Somewhere along the line, the trend changed, as filmmakers attempted to understand the ghost world. In those films, ghosts are not a prop for horror, but a site of tragedy. They are the lost souls who must find their way out with the help of the living. I’m not sure when the trend started. But, Guillermo Del Torro’s ‘The Devil’s Backbone’ can be an excellent start. There are number of Spanish films which hover on the same periphery, including the Nicole Kidman vehicle ‘The Others’, a magnificently mounted film, and ‘The Orphanage.’ Now, the idea seems to have crossed over, what with Ryan Murphy’s enormously popular American sitcom, ‘American Horror Story’, which tells the story from the ghosts’ point of view.

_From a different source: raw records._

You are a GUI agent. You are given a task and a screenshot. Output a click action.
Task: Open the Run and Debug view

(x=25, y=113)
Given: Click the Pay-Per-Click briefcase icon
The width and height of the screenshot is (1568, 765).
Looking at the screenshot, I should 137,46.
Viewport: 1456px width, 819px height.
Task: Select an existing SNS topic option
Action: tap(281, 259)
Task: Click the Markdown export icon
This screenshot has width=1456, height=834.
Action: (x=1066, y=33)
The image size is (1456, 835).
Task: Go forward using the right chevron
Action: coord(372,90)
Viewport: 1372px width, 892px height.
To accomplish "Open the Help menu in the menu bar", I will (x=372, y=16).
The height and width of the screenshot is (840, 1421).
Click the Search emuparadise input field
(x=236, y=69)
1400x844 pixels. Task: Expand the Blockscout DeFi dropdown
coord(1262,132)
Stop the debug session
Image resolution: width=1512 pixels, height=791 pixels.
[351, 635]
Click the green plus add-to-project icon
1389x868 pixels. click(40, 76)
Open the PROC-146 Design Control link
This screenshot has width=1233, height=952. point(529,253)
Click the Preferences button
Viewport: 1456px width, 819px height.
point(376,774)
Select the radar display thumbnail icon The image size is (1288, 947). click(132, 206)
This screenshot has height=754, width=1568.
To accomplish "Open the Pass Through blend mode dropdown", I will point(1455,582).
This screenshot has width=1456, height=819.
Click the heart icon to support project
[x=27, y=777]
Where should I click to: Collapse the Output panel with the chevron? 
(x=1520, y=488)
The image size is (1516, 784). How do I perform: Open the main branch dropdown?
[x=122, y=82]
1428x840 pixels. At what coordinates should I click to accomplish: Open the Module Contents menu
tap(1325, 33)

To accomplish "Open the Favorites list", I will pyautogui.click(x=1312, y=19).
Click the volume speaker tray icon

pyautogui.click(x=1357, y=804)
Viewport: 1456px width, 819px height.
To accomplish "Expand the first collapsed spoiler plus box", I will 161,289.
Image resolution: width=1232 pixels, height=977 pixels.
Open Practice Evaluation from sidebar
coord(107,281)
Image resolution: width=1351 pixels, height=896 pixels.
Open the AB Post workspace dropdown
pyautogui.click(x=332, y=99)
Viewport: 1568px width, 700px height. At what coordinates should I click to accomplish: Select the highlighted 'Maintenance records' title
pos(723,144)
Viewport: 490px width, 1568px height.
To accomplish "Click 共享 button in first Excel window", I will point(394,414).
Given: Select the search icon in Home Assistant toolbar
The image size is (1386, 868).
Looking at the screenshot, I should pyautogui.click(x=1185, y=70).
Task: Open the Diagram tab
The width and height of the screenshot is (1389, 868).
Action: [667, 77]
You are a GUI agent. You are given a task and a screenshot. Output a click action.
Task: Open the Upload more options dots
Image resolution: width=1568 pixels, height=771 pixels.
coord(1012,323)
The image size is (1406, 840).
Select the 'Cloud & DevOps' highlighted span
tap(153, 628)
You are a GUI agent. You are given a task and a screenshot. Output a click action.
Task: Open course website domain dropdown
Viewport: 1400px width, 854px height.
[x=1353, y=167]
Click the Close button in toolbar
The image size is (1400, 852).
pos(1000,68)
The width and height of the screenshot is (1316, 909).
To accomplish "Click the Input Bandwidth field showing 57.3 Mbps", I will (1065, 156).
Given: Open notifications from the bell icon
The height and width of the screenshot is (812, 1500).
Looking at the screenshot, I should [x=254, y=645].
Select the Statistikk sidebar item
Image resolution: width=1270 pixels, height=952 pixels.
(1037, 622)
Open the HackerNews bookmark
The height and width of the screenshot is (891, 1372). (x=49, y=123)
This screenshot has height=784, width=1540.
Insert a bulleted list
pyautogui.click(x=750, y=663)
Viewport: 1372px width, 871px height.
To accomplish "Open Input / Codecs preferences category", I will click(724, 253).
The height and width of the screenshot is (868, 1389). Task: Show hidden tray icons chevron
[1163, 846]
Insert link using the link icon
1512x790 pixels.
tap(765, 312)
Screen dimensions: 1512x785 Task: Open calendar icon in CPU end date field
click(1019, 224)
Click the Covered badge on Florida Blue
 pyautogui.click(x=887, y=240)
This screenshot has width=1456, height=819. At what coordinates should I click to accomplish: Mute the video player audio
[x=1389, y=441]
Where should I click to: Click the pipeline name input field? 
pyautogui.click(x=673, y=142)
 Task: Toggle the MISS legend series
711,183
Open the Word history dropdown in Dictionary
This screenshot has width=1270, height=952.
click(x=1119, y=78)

In between stands this low-key British horror film, ‘The Awakening’ (2011), directed by Nick Murphy, which may not be masterpiece or anything, but is enormously helped by actor Rebecca Hall’s superb central performance and is more than adequately helped by Dominic West and Immelda Staunton, and a stately British manor house which looks haunting enough and steely blue-grey photography that enhances the mood of the proceedings. What I liked most however what the screenplay, which stays true to the milieu. The time is 1920, and the film refers to the ravages of the war in more ways than one. It is this reference to specific time and place that gives this maudlin ghost story its gravitas.

Florence is a tragic case. Her lover died in the war and now, she’s a famous author and ghost buster, only that she does not believe in ghost. It’s the work of charlatans to exploit people grieved by death. Then arrives Robert Mallory, a school teacher from a residential school in the interiors. A boy has died recently and there has been sighting of ghosts. Years ago there was a murder in the building where the school stands, it was a private house then and a boy died.

Florence does not believe in ghosts and after much cajoling, she accepts the job, travels to the school and soon, figures out the reason for the student’s death. He was scared and he was asthmatic. Case closed.

But things are not as it seems. Florence is haunted by something she has no clear idea about. But, she is determined to find the truth. Only things is she cannot even determine the price she’ll have to pay for the true, for the truth involves her own childhood, something that she managed to shut out from her mind all these years.

The payoff may not be as dramatic as you’d expect but, it tells the story convincingly, almost, thanks, in not small parts, to Hall’s masterful performance. She makes you believe in her trauma.